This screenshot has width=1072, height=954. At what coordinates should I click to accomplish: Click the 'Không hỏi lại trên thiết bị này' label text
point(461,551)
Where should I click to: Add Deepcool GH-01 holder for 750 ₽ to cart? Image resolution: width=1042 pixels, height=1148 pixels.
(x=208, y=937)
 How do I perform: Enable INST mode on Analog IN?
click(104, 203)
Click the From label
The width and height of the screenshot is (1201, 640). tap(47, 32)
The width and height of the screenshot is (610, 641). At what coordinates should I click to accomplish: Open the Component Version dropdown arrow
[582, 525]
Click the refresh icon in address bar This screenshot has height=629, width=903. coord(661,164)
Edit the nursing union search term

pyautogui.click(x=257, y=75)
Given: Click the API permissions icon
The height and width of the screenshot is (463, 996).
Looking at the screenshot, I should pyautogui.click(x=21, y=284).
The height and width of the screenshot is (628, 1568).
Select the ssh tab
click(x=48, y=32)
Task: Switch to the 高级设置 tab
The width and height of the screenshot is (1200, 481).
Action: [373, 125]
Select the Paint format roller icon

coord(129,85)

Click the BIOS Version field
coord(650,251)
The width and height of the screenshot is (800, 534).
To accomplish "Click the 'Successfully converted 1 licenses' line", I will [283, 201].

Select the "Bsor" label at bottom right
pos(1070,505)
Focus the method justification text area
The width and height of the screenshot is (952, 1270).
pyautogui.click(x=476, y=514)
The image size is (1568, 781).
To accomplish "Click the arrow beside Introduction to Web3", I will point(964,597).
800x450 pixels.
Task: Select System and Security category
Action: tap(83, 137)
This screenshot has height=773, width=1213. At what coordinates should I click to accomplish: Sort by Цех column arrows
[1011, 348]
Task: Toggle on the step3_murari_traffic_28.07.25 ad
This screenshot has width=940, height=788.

-*-

Assigned task » From the line containing "Task: Toggle on" down to the last line of the listing above, give every line again exactly, and add nothing.

Output for this exercise »
Task: Toggle on the step3_murari_traffic_28.07.25 ad
This screenshot has width=940, height=788.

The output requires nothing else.